Established by the Kampala Arts Trust in 2014, the Kampala Art Biennale has proved an important platform for exchange and growth within the local context of Kampala and beyond. The Biennale seeks to address issues of inclusion faced by artists on the continent, whilst channeling a healthy conversation around the complexities of day-to-day life within the ever-growing city of Kampala. Élise Atangana, the Artistic Director for this year’s edition, speaks about the curatorial framework for this edition, entitled ‘Seven Hills.’
‘Seven Hills,’ the theme for the second iteration of the Kampala Biennale is inspired by the Buganda Kingdom; now Kampala. This city was originally built on seven hills, as were the cities of Rome; Lisbon; Athens; and Yaoundé, among others. In this light, the project extends beyond the city itself, acknowledging the various histories and connections between them. As the invited curator for the second edition of the Kampala Biennale, I’m interested in mobility and transformation. Since its origin Kampala has grown to encompass twenty-one hills. This expansion has been reciprocated in almost every sphere of the city, and can be read through a multitude of historical and political narratives, as well as the mythical and traditional values still prevalent in contemporary culture. What is less clear is how this expansion affects the city dwellers – their ways of thinking, inhabiting, and functioning within this constant state of flux.
The biennale provides an invitation to those that visit and inhabit the city to engage a wide-range of voices in a temporal experience from past, present and future. The biennale is a multi-disciplinary and experimental proposition with thirty participating artists from different parts of the world. Exhibitions will showcase painting; photography; sculpture; film; multimedia installation; sound; digital art; performance, collaborative projects and poetry. The selected emerging and international artists have been invited to a one month residency. During this period they will produce a variety of site-specific projects. Each artist will interact within the context of one of the fastest growing cities in East Africa. I was also interested, through an open call, to engage art practitioners to a critical response on the notion of virtual mobilities. As Monika Büscher and John Urry European Journal of Social Theory (2009) point out, virtual travel – often in realtime – “enables presence and action at a distance, transcending geographical and social distance.”
‘Seven Hills’ is an organic project on ‘mobility futures,’ which interact with contemporary art practices. The frame of a mobile laboratory is the more appropriate method for this satellite, longterm research focus. Exploring a variety of artistic language, experimentation and marginal territories, our focus aims to create a space for dialogue and collective thinking on multiple levels around aesthetics, experiences, critical discourses and perspectives linked to (im)mobilities and the (non)movements of people, objects, and services in both physical and virtual space.
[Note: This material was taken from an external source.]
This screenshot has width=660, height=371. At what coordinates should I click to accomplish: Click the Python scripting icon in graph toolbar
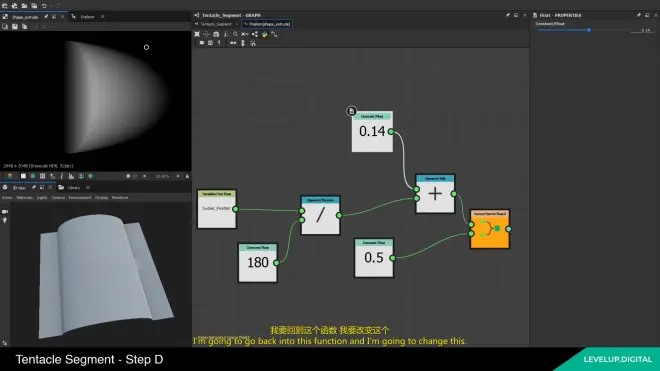264,34
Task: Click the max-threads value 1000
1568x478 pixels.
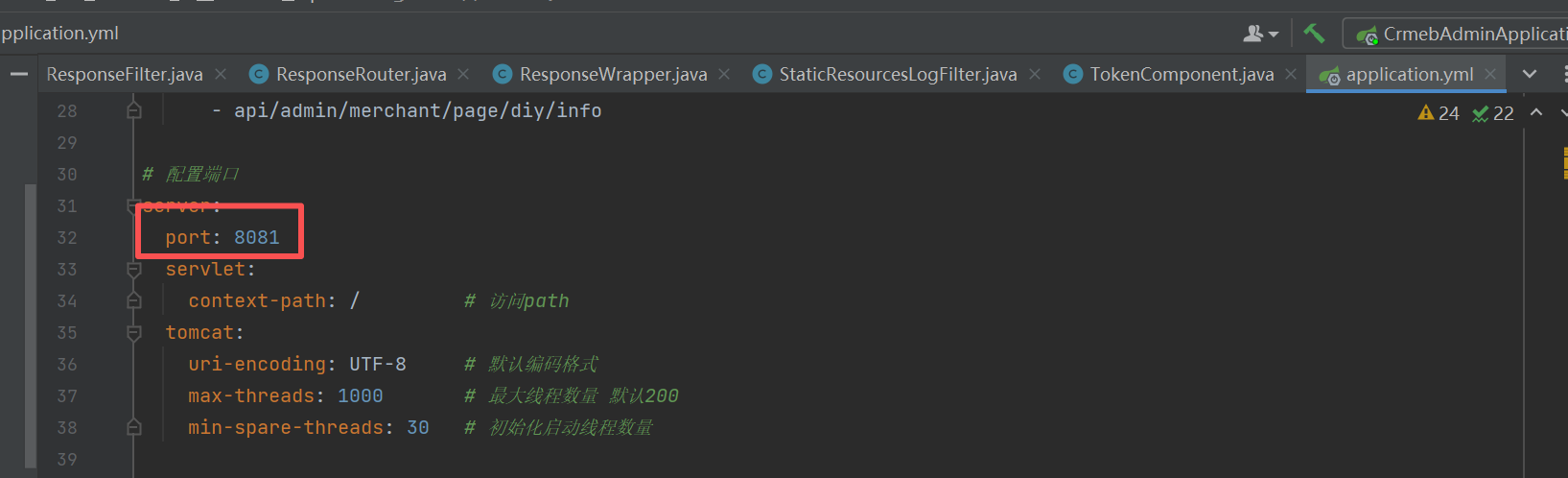Action: [x=360, y=395]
The project would like to be part of a conversation through art processes and platforms about the main mutations that occur within the mobility paradigm, but on a smaller scale, within a specific context. This will avoid any generalisation of a phenomenon that concerns everyone, individually and collectively. A plural perspective can open up a dialogue at different levels and bring a critical debate that could resonate at the same time locally and globally.